Temblor de piernas

Escribo estas líneas aún sin gobierno, todavía sin un consenso que pueda al menos hacer ver que se trabaja desde las instituciones catalanas. Digo «hacer ver» porque hace años que todo es una chapuza que dificulta la verdadera labor para con los ciudadanos inmersos en una crisis, en una pandemia como nunca se había vivido y que ven, vemos, con estupefacción, cómo el fugado Puigdemont intenta mandar desde Waterloo, mientras que ERC sigue atrapada, aterrada, incapaz de salir de un bucle que lo arrastra a la hispanofobia, al supremacismo y a la perpetuación de la fractura social en la que estamos desde hace una década. Es como el adulto que se niega a madurar, a ver la realidad, que se engaña a sí mismo, intentando hacerlo con los que le rodean, aunque sea mediante el engaño y mareando la perdiz.

No se entiende cómo un partido que había abrazado mínimamente el pragmatismo, vuelve a cagarse en los pantalones, vuelve a tener aquel temblor de piernas ante el partido del 3% que solo aspira a mantener el poder y los cargos que los mantengan vivos. ¿De verdad se cree ERC que esto significa el camino hacia la independencia? ¿De verdad son tan bobos que no ven que la red clientelar creada por Jordi Pujol aún se mantiene y que el único interés es perpetuarla en el tiempo? ¿Hasta cuándo ERC continuará aterrorizada y encarcelada en su propia cobardía?

No se entienden tantas cosas … De hecho, la pelea entre las fuerzas independentistas es una bomba de relojería que provoca un cansancio mortal para la democracia. El dato de la abstención en la última convocatoria electoral demuestra que el votante está harto de discusiones estériles, de teatralidad hueca de contenido, de falsas esperanzas, de ficticios apretones de manos que solo sirven para incomodar a aquellos que han de dar un apoyo a una investidura que nace muerta. ¿Creen, creemos, de verdad, que aquellos que durante más de un año se han mirado de reojo, han hablado a escondidas, han confabulado para hundir a los que estaban sentados a su lado, ahora podrán mirarse a la cara y conformar un gobierno mínimamente bien hecho?
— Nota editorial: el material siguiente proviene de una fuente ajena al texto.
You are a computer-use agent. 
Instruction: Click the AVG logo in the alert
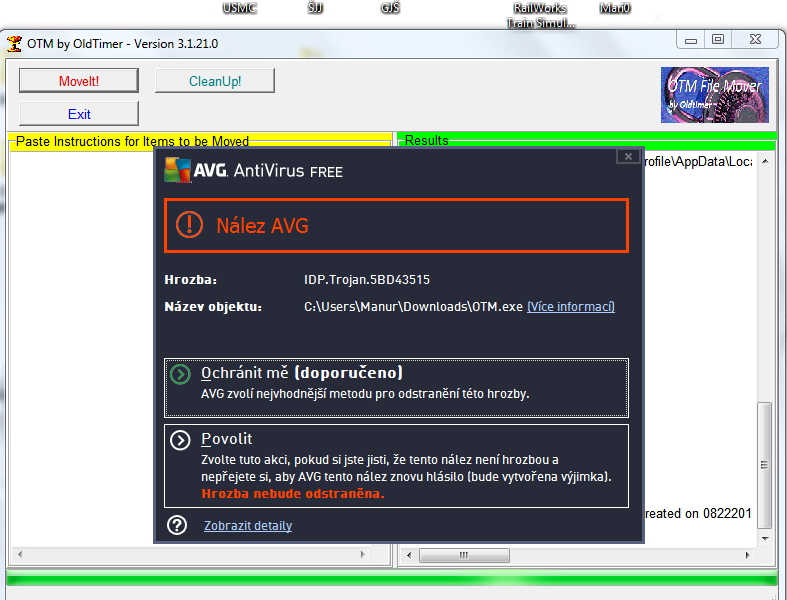coord(178,170)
Sinceramente, no será posible.

Y es que ERC no ha dado el paso que se esperaba. En algún momento de la historia, pensábamos que sería capaz de «peneuvizarse», de reconocer que la fractura social creada no podía continuar en el tiempo, que era necesario un golpe de timón, un cambio de rumbo y una puesta en marcha de los motores hacia una Cataluña de todos. De hecho, los discursos de Pere Aragonés se movían en este sentido. Sin embargo, poco después se decía lo contrario, se pactaba con la CUP un programa imposible, con propuestas en las que no tienen competencias, aplaudiendo la radicalización en las calles, solo con la intención de presionar a Junts. ¿Es esta la manera de conseguir un gobierno estable?

La claudicación de ERC es de tal magnitud que hará daño. Nos instalará en una confrontación perenne y hará arraigar aún más la fractura. ¿Qué impide a ERC romper definitivamente con Puigdemont? ¿Por qué estas cadenas que lo unen a la irrealidad no acaban de romperse? ¿Por qué no se liberan de una vez por todas? Por el miedo. Un miedo que se ha fusionado con una diarrea mental que les hace creer en un mundo onírico ficticio y de engaño total. Los dirigentes de ERC lo saben, lo ven, pero como en el cuento del traje del Emperador, tienen miedo de mostrar que está desnudo, que aquella maravillosa indumentaria de la que todo el mundo habla, es completamente inexistente. El miedo a ser tachados de traidores les ha paralizado. La araña Puigdemont les ha inoculado un veneno peor que mortal, pues consigue entumecer el cerebro y no dejarlo trabajar. Como la burundanga.

Muy probablemente el acuerdo llegará. No se espera de ERC un paso hacia la madurez, un proyecto basado en la cohesión de la sociedad catalana, al estilo vasco. De hecho, la presencia de Otegi en sus mítines durante la campaña, reafirma la opción más explosiva. Solo los cobardes son capaces de tirar recto sin valorar opciones que convengan a todos. La inteligencia ha muerto desde hace tiempo. ERC podría haber revertido la situación, podría haber sacado a Cataluña de esta decadencia que nos mete en un pozo sin salida. Bastaba con hablar con el PSC, la fuerza mayoritaria. Estoy seguro de que Salvador Illa habría dado su voto en la investidura a un presidente republicano a cambio de la estabilidad que se pide a gritos desde todos los sectores. Pero qué le vamos a hacer si nos gobiernan unos gallinas.